■ Exercise instructions
Copy the data below word for word, from its first line through the line containing "TERMS OF USE (509, 590)", including that line. Leave out the pictures.
[begin Supplied records]
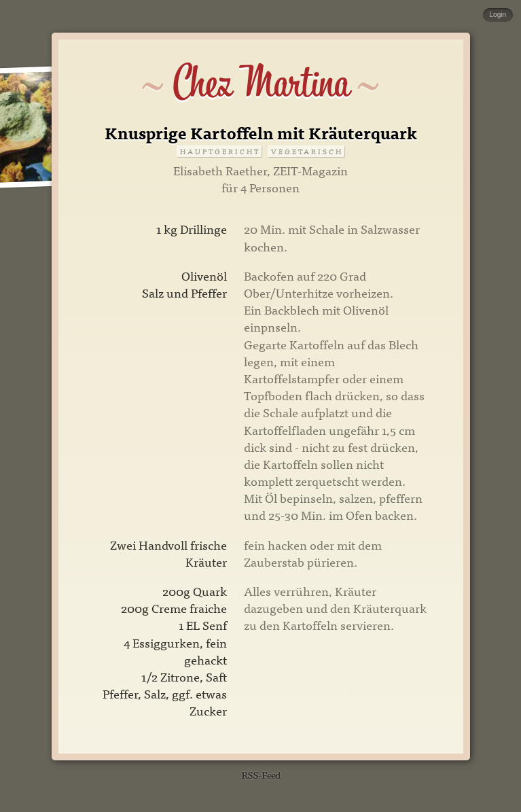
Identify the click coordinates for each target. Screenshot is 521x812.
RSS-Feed (261, 774)
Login (498, 14)
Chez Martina (260, 83)
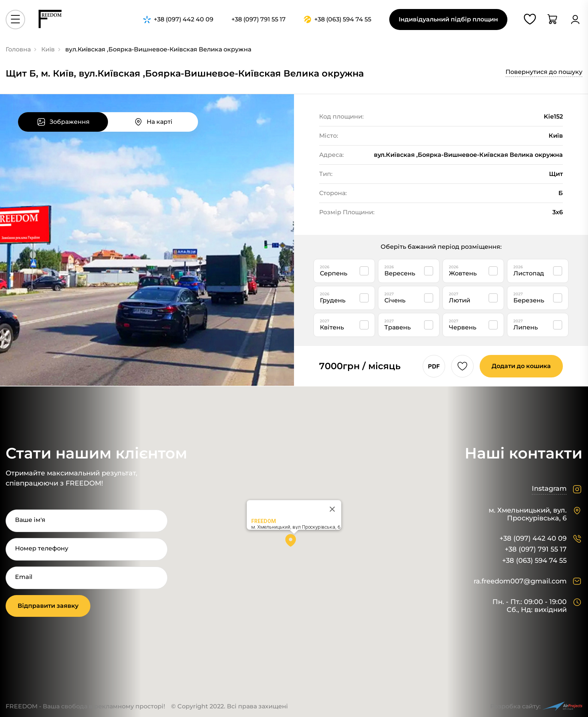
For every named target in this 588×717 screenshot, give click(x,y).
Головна (18, 49)
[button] (294, 543)
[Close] (332, 509)
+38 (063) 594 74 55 (534, 561)
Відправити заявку (48, 606)
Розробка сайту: (536, 706)
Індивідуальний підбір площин (448, 19)
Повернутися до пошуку (544, 72)
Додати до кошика (521, 366)
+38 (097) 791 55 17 (536, 549)
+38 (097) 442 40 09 (533, 538)
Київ (48, 49)
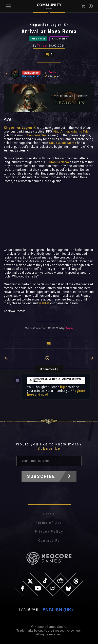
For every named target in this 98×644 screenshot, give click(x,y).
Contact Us (49, 541)
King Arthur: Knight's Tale (71, 132)
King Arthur (38, 39)
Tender (42, 46)
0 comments (49, 369)
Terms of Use (49, 523)
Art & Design (60, 39)
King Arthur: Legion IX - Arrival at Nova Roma (55, 380)
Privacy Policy (49, 532)
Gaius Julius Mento (63, 143)
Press (49, 514)
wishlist (44, 303)
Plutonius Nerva (58, 162)
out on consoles (35, 135)
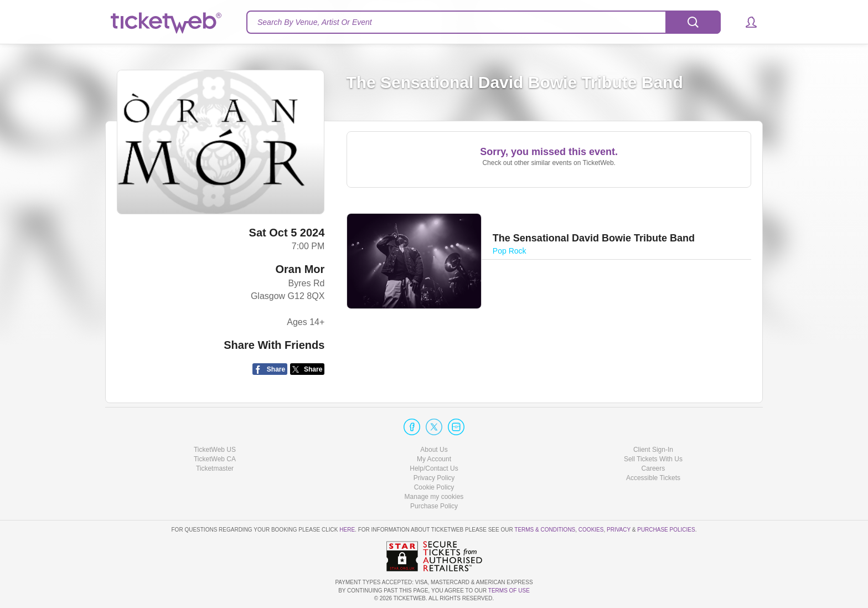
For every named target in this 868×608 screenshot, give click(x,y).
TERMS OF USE (509, 590)
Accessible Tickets (653, 478)
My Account (434, 459)
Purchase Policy (434, 506)
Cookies (591, 529)
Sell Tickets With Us (653, 459)
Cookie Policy (434, 487)
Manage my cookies (434, 497)
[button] (746, 22)
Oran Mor (299, 269)
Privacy (618, 529)
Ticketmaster (215, 468)
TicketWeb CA (215, 459)
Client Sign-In (653, 450)
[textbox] (483, 22)
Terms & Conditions (545, 529)
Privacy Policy (434, 478)
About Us (433, 450)
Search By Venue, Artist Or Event (314, 22)
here (347, 529)
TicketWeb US (215, 450)
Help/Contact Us (433, 468)
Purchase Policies (666, 529)
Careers (653, 468)
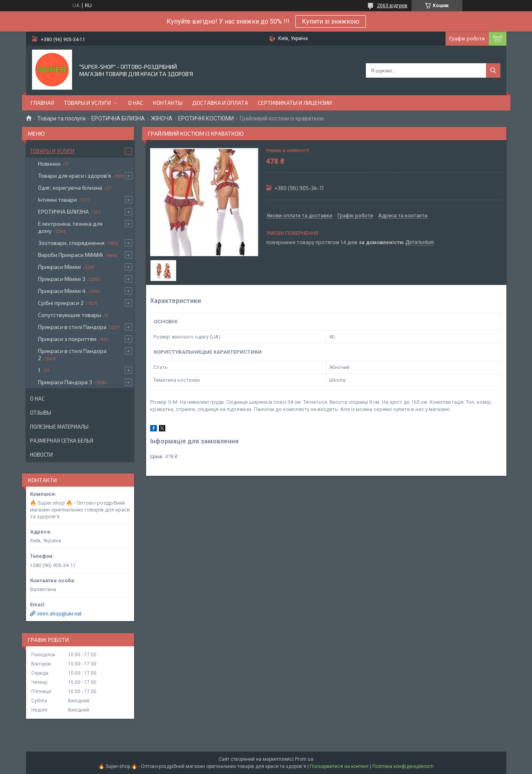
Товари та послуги (61, 118)
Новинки (49, 163)
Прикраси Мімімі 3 (62, 279)
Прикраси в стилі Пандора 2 (72, 354)
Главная (42, 102)
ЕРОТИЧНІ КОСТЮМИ (206, 118)
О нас (136, 102)
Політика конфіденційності (403, 766)
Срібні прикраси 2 (61, 303)
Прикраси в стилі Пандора (72, 327)
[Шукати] (493, 70)
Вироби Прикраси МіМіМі (70, 255)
[end Supplied records]
■ Right answer
Identify the click coordinates for each target. Screenshot is 521x812.
RSS-Feed (261, 774)
Login (498, 14)
Chez Martina (260, 83)
For every named target in this 588×717 screenshot, give click(x,y).
Головна (18, 49)
[button] (294, 543)
[Close] (332, 509)
+38 (063) 594 74 55 (534, 561)
Відправити заявку (48, 606)
Розробка сайту: (536, 706)
Індивідуальний підбір площин (448, 19)
Повернутися до пошуку (544, 72)
Додати до кошика (521, 366)
+38 (097) 791 55 17 (536, 549)
+38 (097) 442 40 09 (533, 538)
Київ (48, 49)
For every named target in this 98×644 screenshot, give click(x,y).
Contact Us (49, 541)
King Arthur: Knight's Tale (71, 132)
King Arthur (38, 39)
Tender (42, 46)
0 comments (49, 369)
Terms of Use (49, 523)
Art & Design (60, 39)
King Arthur: Legion IX - Arrival at Nova Roma (55, 380)
Privacy Policy (49, 532)
Gaius Julius Mento (63, 143)
Press (49, 514)
wishlist (44, 303)
Plutonius Nerva (58, 162)
out on consoles (35, 135)
For every named target in this 868×608 screenshot, give click(x,y).
TERMS OF USE (509, 590)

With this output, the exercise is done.